Improvements include battery and memory management, camera and multimedia enhancements and the introduction of transparent and automatic roaming between WiFi and 3G. MobHappy brings the full details.

The upgrade is very significant for a number of reasons. Symbian is reaching out of the Smartphone niche. The multimedia boost, for example, is clearly a consumer focus. Push email and Voip are communication apps and not “business apps” anymore. Symbian is slowly but surely building an attractive and real consumer position, realizing that the higher end market would pay a little more for high quality feature phone.

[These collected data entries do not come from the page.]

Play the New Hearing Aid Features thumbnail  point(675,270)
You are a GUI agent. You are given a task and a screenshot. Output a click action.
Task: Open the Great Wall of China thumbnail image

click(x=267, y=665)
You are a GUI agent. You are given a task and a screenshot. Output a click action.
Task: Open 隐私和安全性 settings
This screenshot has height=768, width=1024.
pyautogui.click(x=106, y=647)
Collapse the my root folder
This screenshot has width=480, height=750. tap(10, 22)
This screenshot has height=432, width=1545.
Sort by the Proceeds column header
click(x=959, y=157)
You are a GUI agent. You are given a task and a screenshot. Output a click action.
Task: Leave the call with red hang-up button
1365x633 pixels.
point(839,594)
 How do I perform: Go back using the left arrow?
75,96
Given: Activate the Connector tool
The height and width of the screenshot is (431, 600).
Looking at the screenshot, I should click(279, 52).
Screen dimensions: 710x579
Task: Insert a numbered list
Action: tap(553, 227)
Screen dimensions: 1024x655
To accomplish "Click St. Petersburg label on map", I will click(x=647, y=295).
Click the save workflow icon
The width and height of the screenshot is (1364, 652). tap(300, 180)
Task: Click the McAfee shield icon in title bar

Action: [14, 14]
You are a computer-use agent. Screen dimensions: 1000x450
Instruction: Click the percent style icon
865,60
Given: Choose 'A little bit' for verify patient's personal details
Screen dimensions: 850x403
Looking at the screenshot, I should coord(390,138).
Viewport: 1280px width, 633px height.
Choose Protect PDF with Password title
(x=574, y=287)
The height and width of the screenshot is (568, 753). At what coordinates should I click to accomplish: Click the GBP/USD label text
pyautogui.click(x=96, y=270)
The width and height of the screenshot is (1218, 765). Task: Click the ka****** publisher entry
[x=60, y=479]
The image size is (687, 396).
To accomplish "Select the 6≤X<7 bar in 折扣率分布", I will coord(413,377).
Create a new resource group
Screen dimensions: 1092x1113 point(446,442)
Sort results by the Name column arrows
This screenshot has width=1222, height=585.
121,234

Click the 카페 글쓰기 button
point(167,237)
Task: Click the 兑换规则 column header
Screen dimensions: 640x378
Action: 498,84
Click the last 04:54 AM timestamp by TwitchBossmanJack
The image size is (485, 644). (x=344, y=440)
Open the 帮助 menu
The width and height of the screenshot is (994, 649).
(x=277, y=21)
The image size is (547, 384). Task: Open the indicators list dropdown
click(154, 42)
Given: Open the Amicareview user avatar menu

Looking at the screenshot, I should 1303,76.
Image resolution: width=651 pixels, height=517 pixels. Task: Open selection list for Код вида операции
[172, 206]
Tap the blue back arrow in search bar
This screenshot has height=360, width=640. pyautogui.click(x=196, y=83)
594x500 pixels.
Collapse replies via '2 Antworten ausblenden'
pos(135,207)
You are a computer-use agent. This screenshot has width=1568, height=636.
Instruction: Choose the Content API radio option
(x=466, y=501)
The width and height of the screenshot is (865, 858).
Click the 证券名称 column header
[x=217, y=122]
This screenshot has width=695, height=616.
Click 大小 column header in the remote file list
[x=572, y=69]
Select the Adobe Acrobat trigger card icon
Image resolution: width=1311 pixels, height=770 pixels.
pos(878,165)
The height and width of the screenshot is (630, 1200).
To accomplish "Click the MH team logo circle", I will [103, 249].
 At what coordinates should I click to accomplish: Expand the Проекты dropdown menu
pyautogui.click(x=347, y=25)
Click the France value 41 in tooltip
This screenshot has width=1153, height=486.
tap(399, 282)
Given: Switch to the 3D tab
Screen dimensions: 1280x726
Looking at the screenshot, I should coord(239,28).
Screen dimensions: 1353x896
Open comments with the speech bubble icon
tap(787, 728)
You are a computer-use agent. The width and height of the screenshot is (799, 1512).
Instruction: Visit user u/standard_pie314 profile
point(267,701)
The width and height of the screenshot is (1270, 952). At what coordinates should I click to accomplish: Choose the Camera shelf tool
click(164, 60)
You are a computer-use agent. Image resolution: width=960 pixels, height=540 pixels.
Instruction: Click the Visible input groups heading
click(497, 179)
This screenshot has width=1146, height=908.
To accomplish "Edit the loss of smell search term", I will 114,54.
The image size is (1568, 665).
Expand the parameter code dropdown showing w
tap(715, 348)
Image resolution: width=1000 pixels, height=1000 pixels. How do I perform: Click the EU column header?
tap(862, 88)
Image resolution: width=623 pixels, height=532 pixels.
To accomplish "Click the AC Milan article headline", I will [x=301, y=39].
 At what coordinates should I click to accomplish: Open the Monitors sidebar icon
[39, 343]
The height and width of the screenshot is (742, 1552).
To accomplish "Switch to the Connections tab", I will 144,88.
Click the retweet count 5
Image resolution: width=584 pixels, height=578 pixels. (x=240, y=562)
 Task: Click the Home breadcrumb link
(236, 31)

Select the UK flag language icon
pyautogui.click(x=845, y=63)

The introduction of transparent WiFi - 3G roaming is even more significant. While full handset OEM support is needed, this has the potential of making operator independent mobile internet actually usable. Very few users actually bother with switching networks on an ongoing basis. Making the switch automatic would not only reduce costs for the end user, it would also break a wide open hole in the walled garden. And this does not only apply to browsing but to the very core - phone calls. Now, I don’t see Mobile VOIP going mainstream very soon, but I definitely see a gradual uptake, mostly by the cream of the crop from an operator point of view - the travelling professionals.  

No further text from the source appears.